Everything You Need to Know About Profits Interests

September 21, 2018

Incentive-based equity is a significant form of compensation for employees, consultants, and other service providers for many types of businesses, but perhaps no more so than for startup companies that have limited resources to pay cash compensation. Given the popularity of the limited liability company (LLC) as the entity of choice for new companies, the issuance of “profits interests” as a form of non-cash compensation to attract, incentivize, reward, and retain employees, consultants, or other service providers has become more prevalent. When used as incentive compensation, “profits interests” offer many benefits for both the company and the recipient, including flexibility and the potential for favorable tax treatment.

What are “Profits Interests?”

Generally, “profits interests” are a restricted form of economic interest in LLCs and other entities taxed as partnerships that provide rights to receive a share of the future increase in income or profits from, and appreciation in value of, the company (most frequently from proceeds received in connection with a sale or other cash-out transaction). All company value existing at the time of grant is attributed to the then-existing equity holders of the company. “Profits interests” are usually junior in right to the “capital interests” of the equity holders of the company (those parties who have invested actual money) and usually do not possess all of the rights held by holders of such “capital interests” (such as voting and consent rights). Vesting requirements and other restrictions (such as company repurchase rights) can also be attached to “profits interests” by the company.

What are the Benefits of “Profits Interests?”

While a company could issue restricted capital interests, options to buy interests or interest appreciation rights (very similar to restricted stock, stock options, and stock appreciation rights in a corporation), “profits interests” carry some tax advantages over such other forms of equity-based compensation, including:

  • Tax Timing – Since a “profits interest” represents a right to a share of future company value, it has zero value upon receipt and the grant of the “profits interest” does not result in taxable income to the recipient at the time of grant (unlike in the case of the grant of restricted stock in a corporation, where, at the time of grant, the recipient is subject to tax (at ordinary income rates) on the difference between the price paid for the restricted stock and the value of the restricted stock).
  • Favorable Tax Treatment – Since a “profits interest” represents an actual equity interest in the company, upon its later sale or redemption, it will generate income to the recipient subject to favorable capital gains treatment, subject to certain tax rules (unlike in the case of stock options and appreciation rights issued in a corporation, where, until such securities are exercised by the holder for actual shares of stock, they do not represent equity in the company, and any value attributable to such rights will be taxed at higher ordinary income tax rates).
  • Equity Holder Status – The grantee of a “profits interest” becomes an actual equity holder of the company for tax purposes (unlike in the case of the recipient of stock options and appreciation rights issued in a corporation, where, until such securities are exercised by the holder for actual shares of stock, the grantee is not the holder of any actual ownership interest in the company).

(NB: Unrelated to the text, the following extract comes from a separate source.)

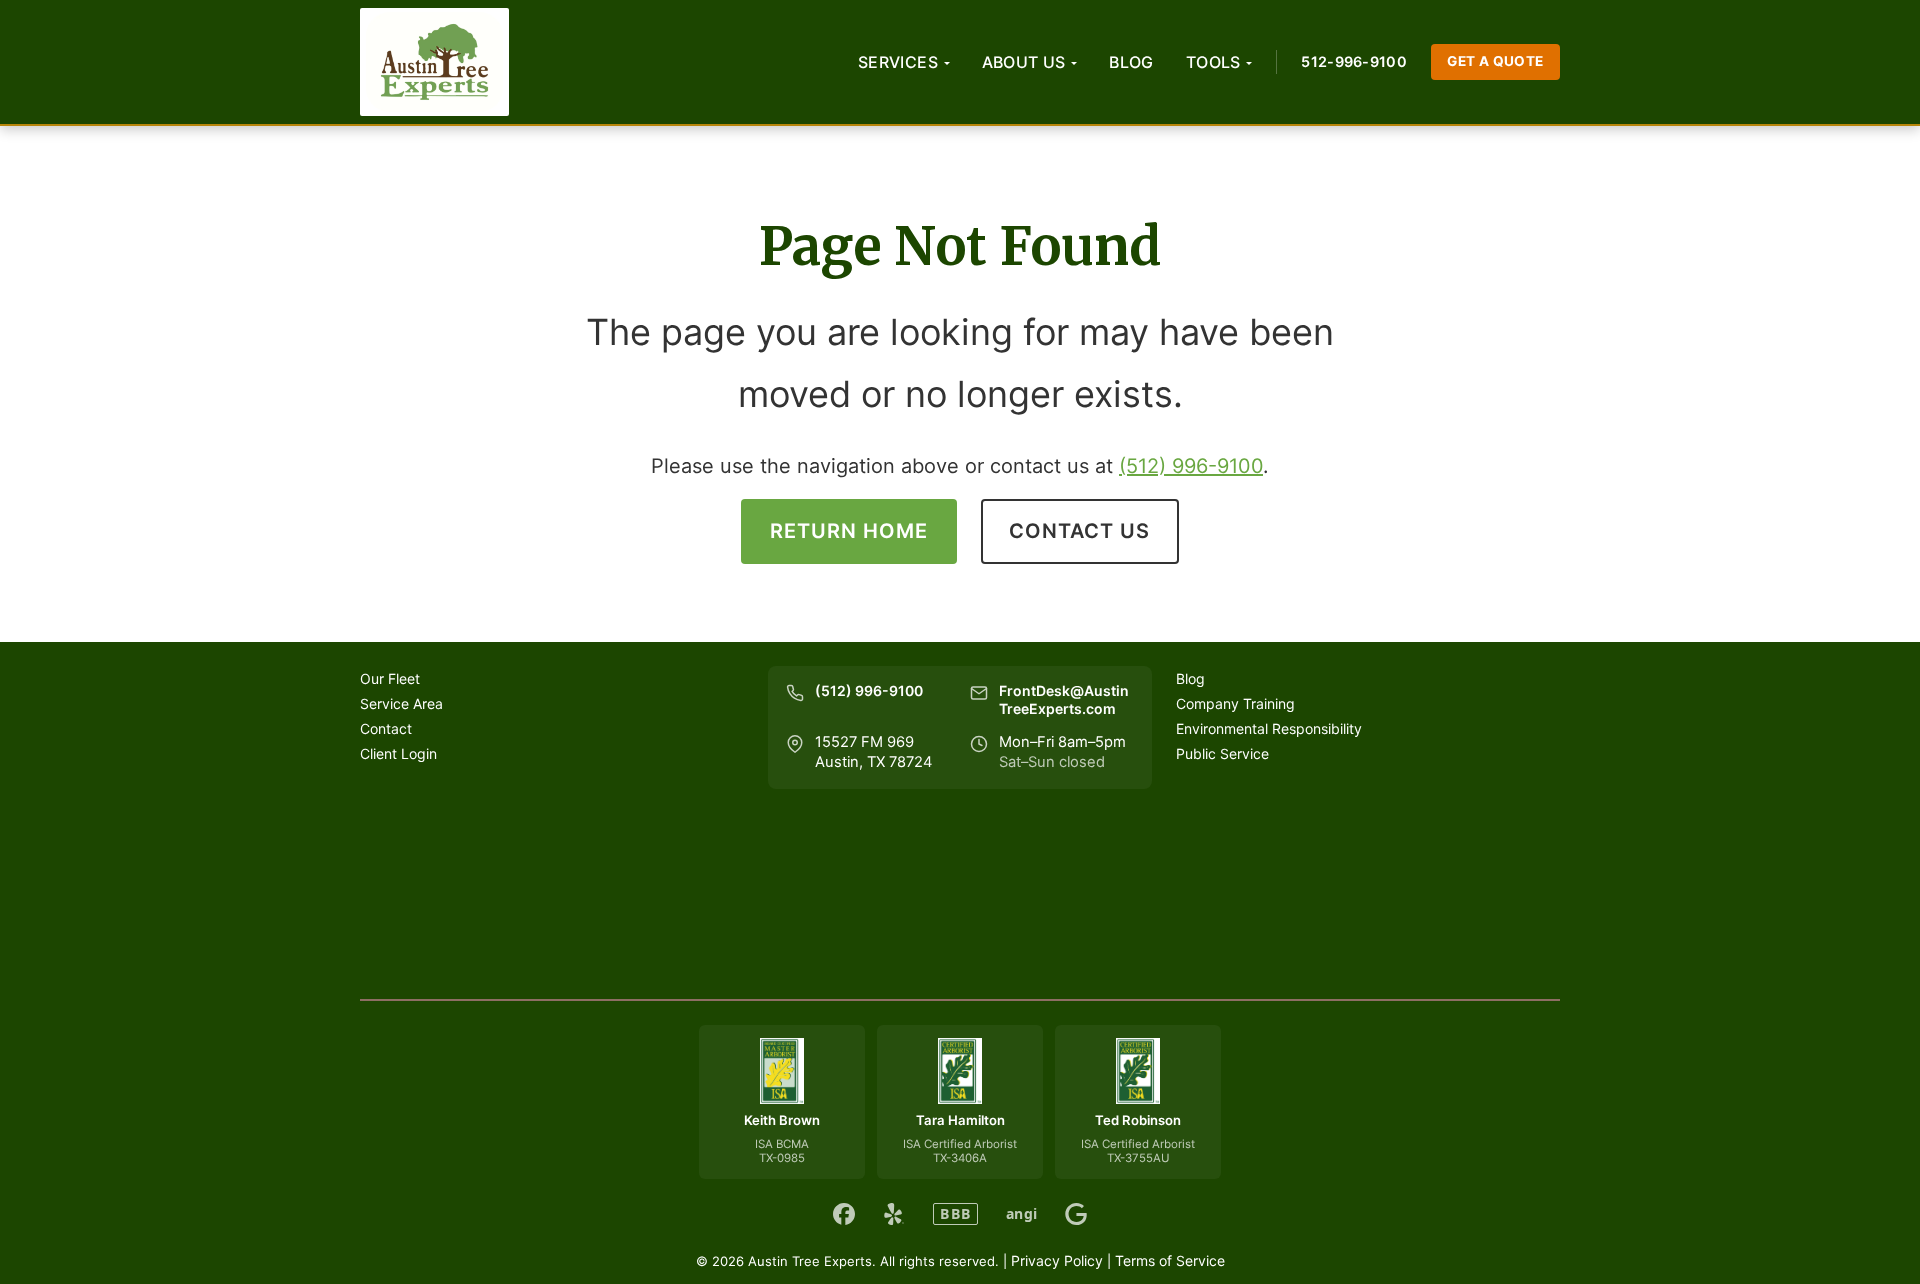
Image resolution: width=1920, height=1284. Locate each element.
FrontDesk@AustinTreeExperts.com (1064, 700)
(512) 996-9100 (1191, 466)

What Issues Should Companies and Recipients Consider in Connection With the Grant of “Profits Interests?”

Before deciding to grant “profits interests” companies should consider:

  • the administrative cost of issuing “profits interests” (there is an administrative cost to managing the issuance of “profits interests,” which increases over time as the company makes additional grants);
  • how the “profits interests” will be valued (at the time of each grant of a “profits interest,” the company will need to determine the proper value of the company, which in most cases is done using a third-party valuation firm); and
  • the differences in reporting for financial and tax purposes (because of differences in standards of valuing “profits interests” for financial reporting and tax reporting purposes, “profits interests” can present challenges for the company and its accountants in establishing proper values for these purposes).

Before agreeing to the receipt of “profits interests” as a form of equity-based incentive compensation, recipients should consider:

  • the value that has been set for the company at the time of grant of the “profits interests” (a value that has been set too high may mean that the recipient will never likely share in future company value);
  • whether the “profits interests” are subject to a vesting schedule (and if so, what happens if applicable vesting conditions are not satisfied); and
  • whether the class or series of equity for which the “profits interests” are being granted are subject to different rights or benefits than other classes or series of equity in the company (such as rights to distributions of operating income vs. distributions upon “capital transactions;” rights to tax distributions on allocable company income; voting or consent rights on company actions; and transfer restrictions or company repurchase rights).